The reservists’ protest is new in another way. “Some of the officers are unilateralists. They say the priority is for Israel to leave the occupied territories, even without an agreement with the Palestinians.” The reservists are mirroring a debate that has fractured the Israeli left ever since the Camp David summit collapsed and the Intifada exploded.

On the one side stand forces like former Labor Minister Yossi Beilin, the secularist Meretz movement, and the majority current within Peace Now. This “peace coalition” calls for Israel’s full withdrawal to the 1967 lines (“more or less, with land swaps,” adds Arnon), but in the context of a renewed political process based on the negotiations between Israel and the Palestinians at Taba in January 2001.

On the other side stand unilateralists like Labor Knesset Member Haim Ramon. He believes any call to return to negotiations (“as though nothing had happened in the last 15 months”) is electoral suicide for the left. “The Israeli public’s perception is that Arafat can’t or won’t fight terror. And you can’t have negotiations as long as terrorism continues,” he says.

Instead, Ramon insists that Israel withdraw unilaterally from all of Gaza and 85% of the West Bank and establish “a new de facto border.” From there negotiations can resume from the point they left off at Taba. The alternative is the maintenance of a right- wing coalition led by Sharon or Binyamin Netanyahu and Israel’s slow, inexorable “reoccupation of the West Bank and Gaza.”

Ramon’s “third way” has not been adopted by any Israeli political party, has been denounced by the Israeli left and right, and scorned by the army as “a victory for terrorism.” This “was exactly the argument the army used against any unilateral withdrawal from Lebanon,” says Ramon.

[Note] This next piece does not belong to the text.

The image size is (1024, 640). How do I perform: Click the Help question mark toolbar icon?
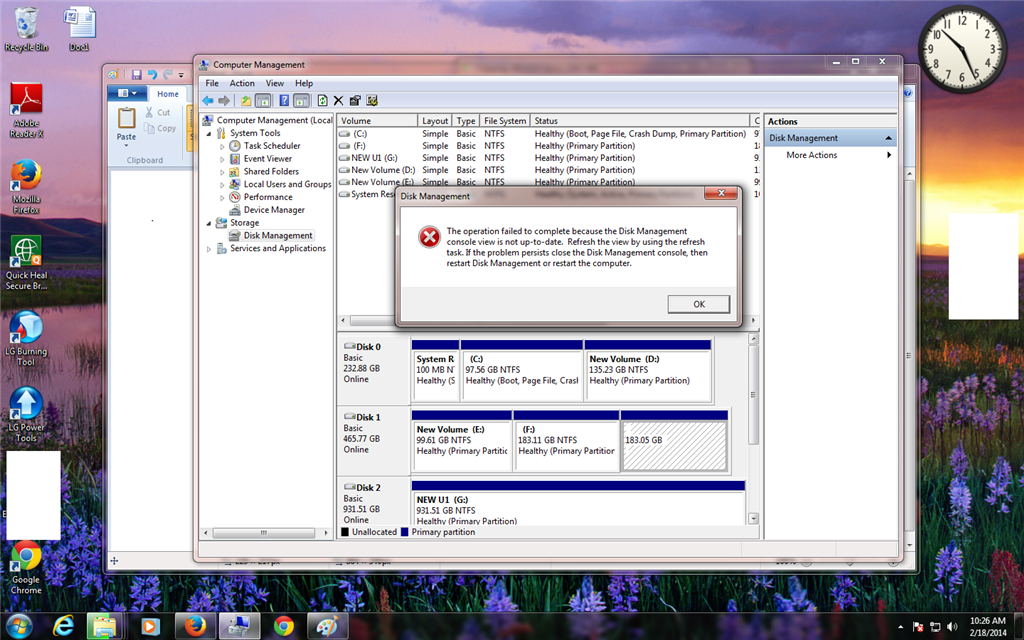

But it has struck deep chords in the Israeli public. According to a poll in Israel’s Maariv newspaper on 15 February, 66% of Israelis support the establishment of a “separation border” between Israel and the Palestinians, even one, like Ramon’s, that would involve the removal of 60 to 70 Jewish settlements.

Where does Israel’s new generation of peace activists stand? Tamar Adelstein is a member of the recently formed “The Green Line–students for a border.” She studies at Jerusalem’s Hebrew University and, in Tel Aviv’s Rabin Square, is hauling a banner several sizes too big for her. Should Israel leave the occupied territories with or without an agreement?

“I used to say with. But now I say without. We have to get out, like we did in Lebanon. If we wait for negotiations, it means what we have now–us killing the Palestinians and the Palestinians killing us.”